BESIDES India’s philosophical literature as contained in Vedas, Upanishads, Puranas, Brahmans, Sutras, Smiritis, Shrutis and Shastras, there is another sphere of Indian life and letters which only ancient Indian materialistic literature enables us to reconstruct.
Their vigour and originality of thought and the clarity and brevity of the language help in understanding the mind and spirit of India. The materialist classical literature of India sheds light on the forgotten aspects of a bygone civilisation the echoes of which still vibrate in the Indian psyche and way of life.
This stream of literature includes three classics: Kautilya’s Arthashastra, an exegesis on political and economic organisation in the 4th century BCE; Panini’s grammar of Sanskrit, Astadhyayi, one of the greatest productions of the human mind; and Patanjali’s commentary on Panini’s work called Mahabhasya.’
Science of wealth
The Arthashastra of Kautilya is the most significant of these classics. It deals with a variety of subjects and covers every aspect of the theory and practice of government. Described as the science of wealth and the science of polity, other subjects discussed in this treatise are trade and commerce, guilds and crafts, municipal councils, law and law courts, social customs, rights of women, including widow remarriage and divorce, taxation and revenue, weights and measures etc.
The materialist classical literature of India sheds light on the forgotten aspects of a bygone civilisation the echoes of which still vibrate in the Indian psyche and way of life
There are also the lawbooks of Manu (Manusmiriti), Yajnavalkya, and Narada. There is Shukracharya’s Nitisara, or the science of polity, giving an idea of Indian polity prior to Turkish and Afghan invasions. It deals with the organisation of central government and of the town and the village panchayats or elected councils.

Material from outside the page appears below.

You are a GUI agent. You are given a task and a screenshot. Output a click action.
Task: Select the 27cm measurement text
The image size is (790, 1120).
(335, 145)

There is also the widely known old medical literature of India, such as Susrut-samhita of Susrut on surgery and Charak-samhita of Charaka on medicine, which dates from the Christian era and enumerate a large number of diseases and methods of diagnosis and treatment.
Discovery of zero
There are many astronomical and mathematical works of Aryabhatta (Aryabhatia, Aryabhatasiddhanta), Varahmihir (Panch-siddhantika), Bhaskar and Brahmagupta belonging to the early centuries of Christian era. Aryabhatta is credited with the discovery of zero and the decimal system and approximation of the value of pi. He also found out that the planets and the moon shine by reflected sunlight and that the motion of the stars is due to Earth’s rotation and its movement around the sun.
Einstein acknowledged India’s contribution to world civilisation in realms of mathematics and astronomy when he said, “we owe a lot to the Indians, who taught us how to count, without which no worthwhile scientific discovery could have been made.”

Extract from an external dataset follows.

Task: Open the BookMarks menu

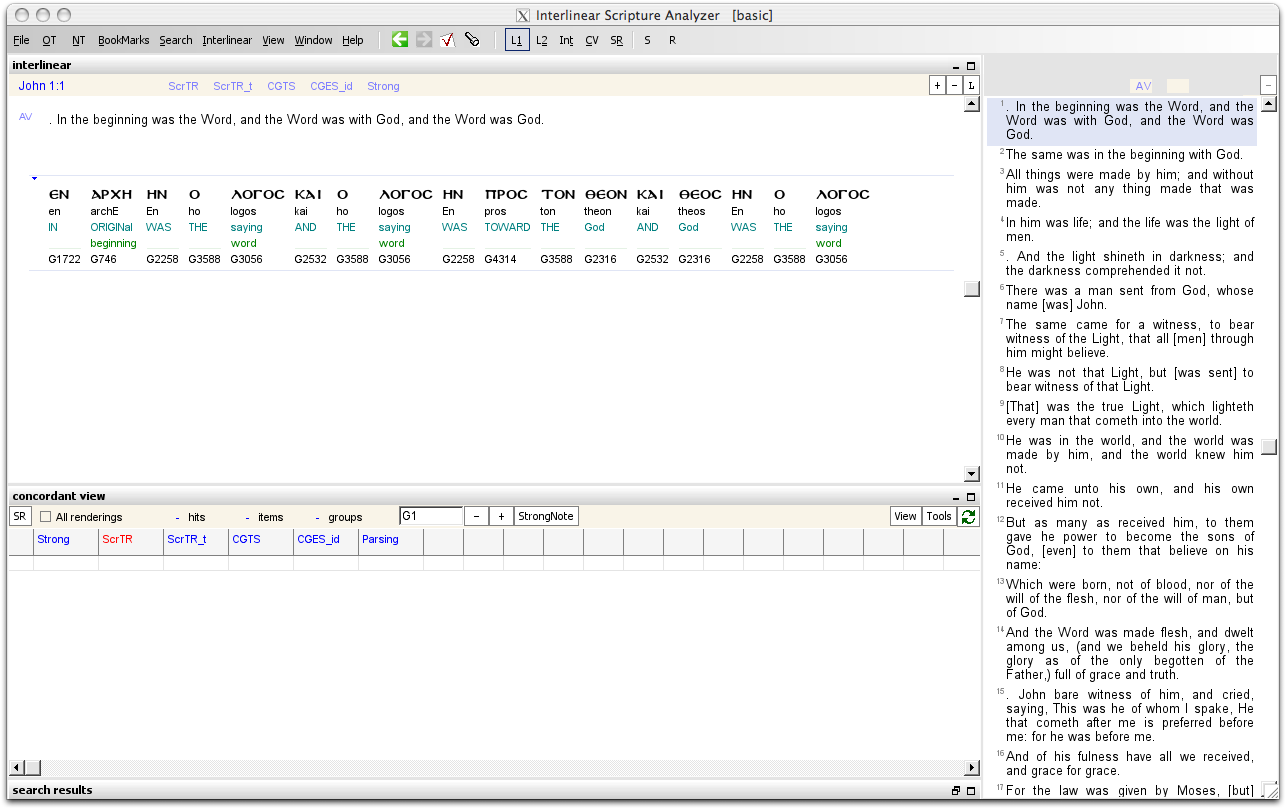Action: (x=123, y=40)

Moreover, there is Kalhana’s Rajatarangini (River of Kings) – a chronicle of the rulers of Kashmir – which is the only old book that may be considered as real history. This thousand-year old Kashmiri historic epic contains that immortal twin phrase widely used in the sense of law and order, dharma and abhaya, or righteousness and absence of fear, which was the duty of the ruler and the state to preserve. Law was something more than mere law, and order was the fearlessness of the people, the stress being on inculcating “‘fearlessness’ rather than enforcing ‘order” on a frightened populace.
Travelogue literature
Equally important for the understanding and appreciation of ancient Indian civic life and work is the travelogue literature of Megasthenes, Fa-Hien, Sung Yun, Hiuen Tsang, and I-Tsing. The most abiding of these is Hiuen Tsang’s book Si-Yu-Ki, or Record of the Western Kingdom (meaning India). Coming from a highly civilised country, when China’s capital Si-anfu was a centre of art and learning, his descriptions of conditions in India are valuable. Tsang was struck by the love of learning of the people.

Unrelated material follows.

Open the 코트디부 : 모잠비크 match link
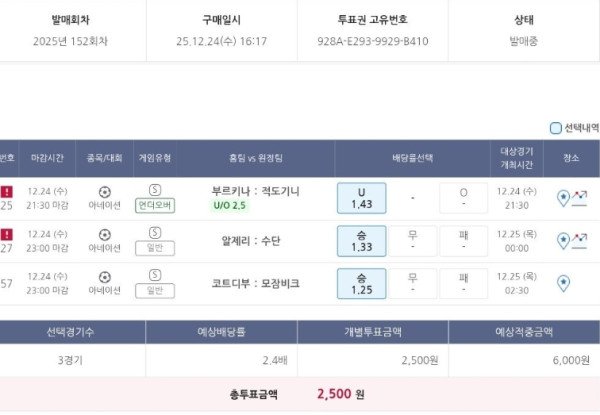The height and width of the screenshot is (415, 600). (x=256, y=283)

Indian classical literature found its way to Europe, West Asia, China and Tibet. Over eight thousand such works in Chinese and Tibetan translations are preserved in the Sung-Pao collections in China. Collaboration between Indian, Chinese and Tibetan scholars is evidenced in extant Sanskrit-Tibetan-Chinese dictionary of Buddhist literary terms (Mahavyutapatti) dating from the ninth century AD.